- Date: 17–23 March
- Edition: 5th
- Surface: Clay
- Location: Zadar, Croatia

Champions

Singles
- Borna Ćorić

Doubles
- Zdeněk Kolář / Neil Oberleitner
| Zadar Open |

= 2025 Zadar Open =

The 2025 Zadar Open, known as the Falkensteiner Punta Skala Zadar Open, was a professional tennis tournament played on clay courts. It was the fifth edition of the tournament which was part of the 2025 ATP Challenger Tour. It took place in Zadar, Croatia between 17 and 23 March 2025.

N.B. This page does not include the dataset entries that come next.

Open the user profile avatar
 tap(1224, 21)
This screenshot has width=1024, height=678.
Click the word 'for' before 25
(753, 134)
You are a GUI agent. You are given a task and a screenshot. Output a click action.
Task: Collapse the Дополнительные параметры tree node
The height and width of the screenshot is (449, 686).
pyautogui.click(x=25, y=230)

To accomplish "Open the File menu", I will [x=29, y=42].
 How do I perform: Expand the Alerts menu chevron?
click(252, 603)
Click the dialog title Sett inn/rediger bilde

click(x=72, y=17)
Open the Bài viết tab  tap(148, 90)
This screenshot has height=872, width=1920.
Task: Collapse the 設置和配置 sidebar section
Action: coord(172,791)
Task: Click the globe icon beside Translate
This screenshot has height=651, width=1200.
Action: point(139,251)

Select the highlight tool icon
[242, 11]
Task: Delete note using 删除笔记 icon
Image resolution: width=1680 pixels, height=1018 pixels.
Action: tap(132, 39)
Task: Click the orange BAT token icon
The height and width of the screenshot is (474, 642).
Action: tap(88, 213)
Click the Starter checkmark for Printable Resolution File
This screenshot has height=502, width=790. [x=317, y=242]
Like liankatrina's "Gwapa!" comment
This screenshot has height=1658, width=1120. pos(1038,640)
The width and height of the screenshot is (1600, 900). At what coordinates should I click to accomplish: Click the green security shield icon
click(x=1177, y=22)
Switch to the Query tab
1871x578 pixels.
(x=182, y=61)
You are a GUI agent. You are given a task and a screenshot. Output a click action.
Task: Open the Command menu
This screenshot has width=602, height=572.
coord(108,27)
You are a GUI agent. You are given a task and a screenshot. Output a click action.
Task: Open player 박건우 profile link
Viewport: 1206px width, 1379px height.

==Singles main-draw entrants==
===Seeds===

| Country | Player | Rank^{1} | Seed |
|---|---|---|---|
| BIH | Damir Džumhur | 84 | 1 |
| CZE | Vít Kopřiva | 119 | 2 |
| CRO | Borna Ćorić | 120 | 3 |
| SVK | Jozef Kovalík | 125 | 4 |
| FRA | Valentin Royer | 151 | 5 |
| CZE | Dalibor Svrčina | 164 | 6 |
| CRO | Duje Ajduković | 167 | 7 |
| GER | Henri Squire | 173 | 8 |

- ^{1} Rankings are as of 3 March 2025.

===Other entrants===
The following players received wildcards into the singles main draw:
- BIH Nerman Fatić
- CRO Mili Poljičak
- CRO Dino Prižmić

The following player received entry into the singles main draw as a special exempt:
- BUL Dimitar Kuzmanov

The following player received entry into the singles main draw as an alternate:
- ITA Enrico Dalla Valle

The following players received entry from the qualifying draw:
- BIH Mirza Bašić
- CZE Zdeněk Kolář
- SVK Andrej Martin
- CRO Luka Mikrut
- FRA Luka Pavlovic
- GER Marko Topo

==Champions==
===Singles===

- CRO Borna Ćorić def. FRA Valentin Royer 3–6, 6–2, 6–3.

===Doubles===

- CZE Zdeněk Kolář / AUT Neil Oberleitner def. UKR Denys Molchanov / NED Mick Veldheer 6–3, 6–4.